Saved data entries ->
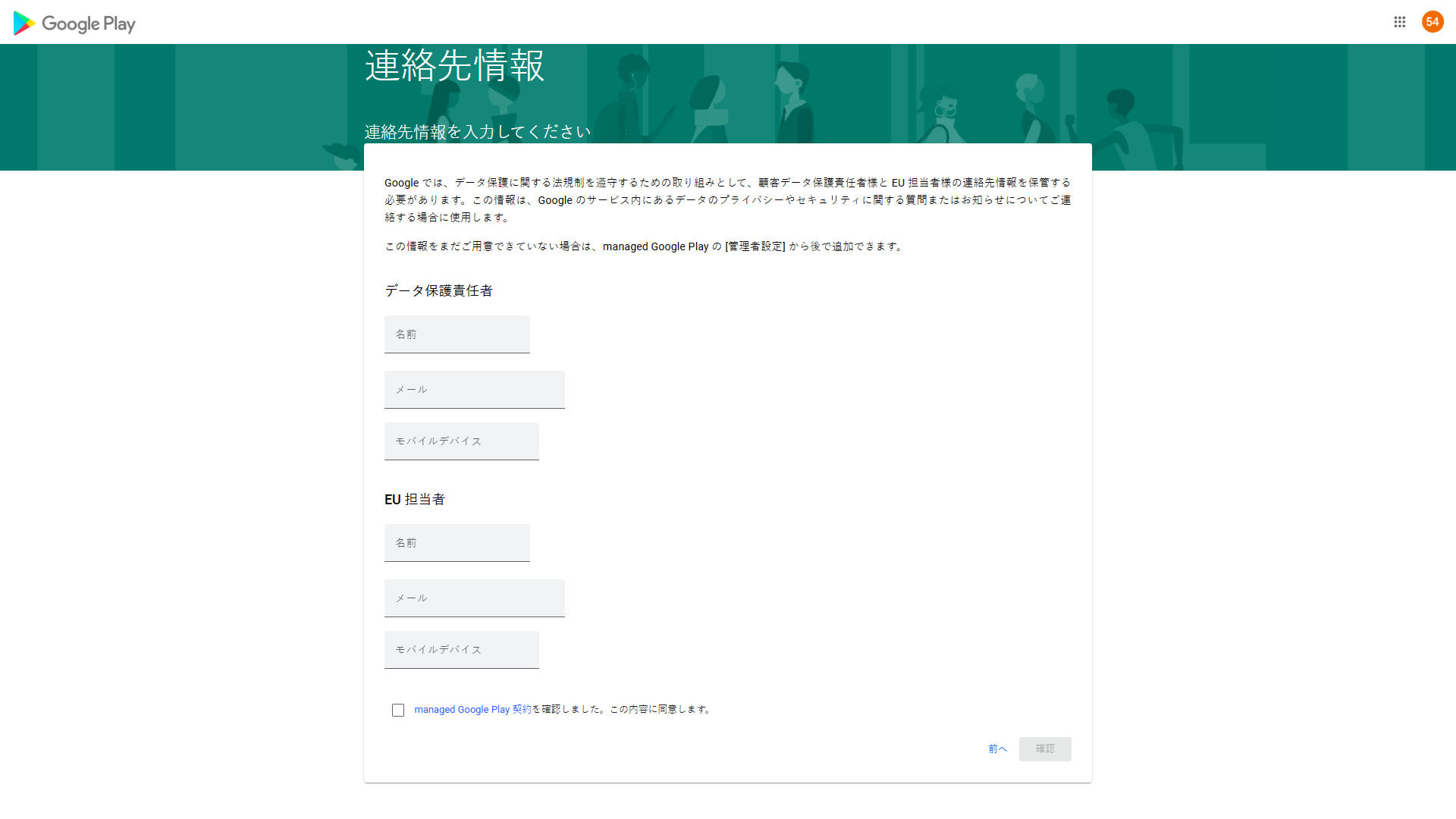
Task: Open the Google apps grid launcher
Action: click(x=1399, y=22)
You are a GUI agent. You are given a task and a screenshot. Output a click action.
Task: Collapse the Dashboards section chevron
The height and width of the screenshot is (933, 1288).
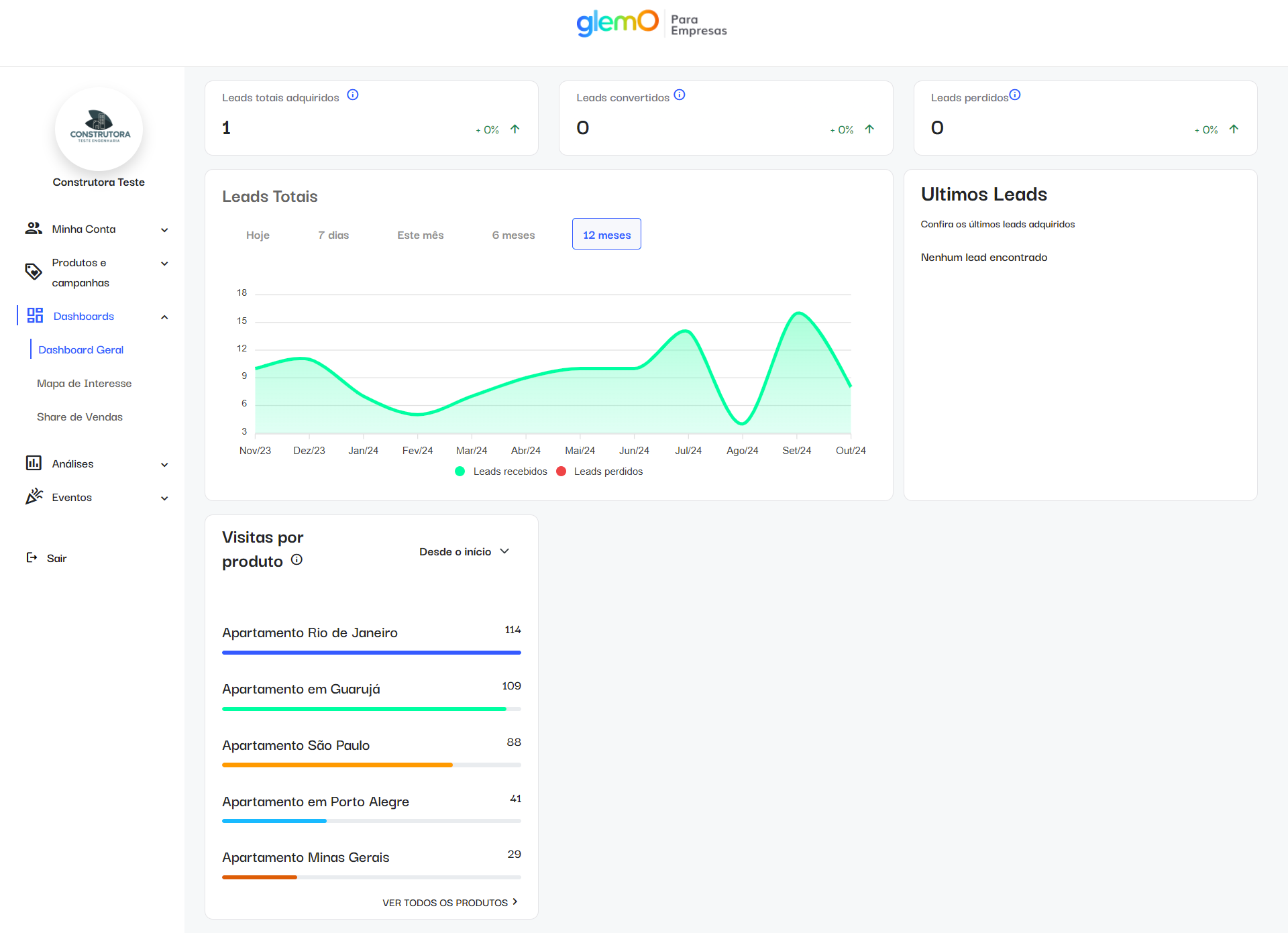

Directions for this task ->
Retype precisely, and only, the lines from the one holding "Task: Collapse the Dashboards section chevron" through the final line of the data above, with the pictures omitted.

Answer to this exercise ->
Task: Collapse the Dashboards section chevron
The height and width of the screenshot is (933, 1288).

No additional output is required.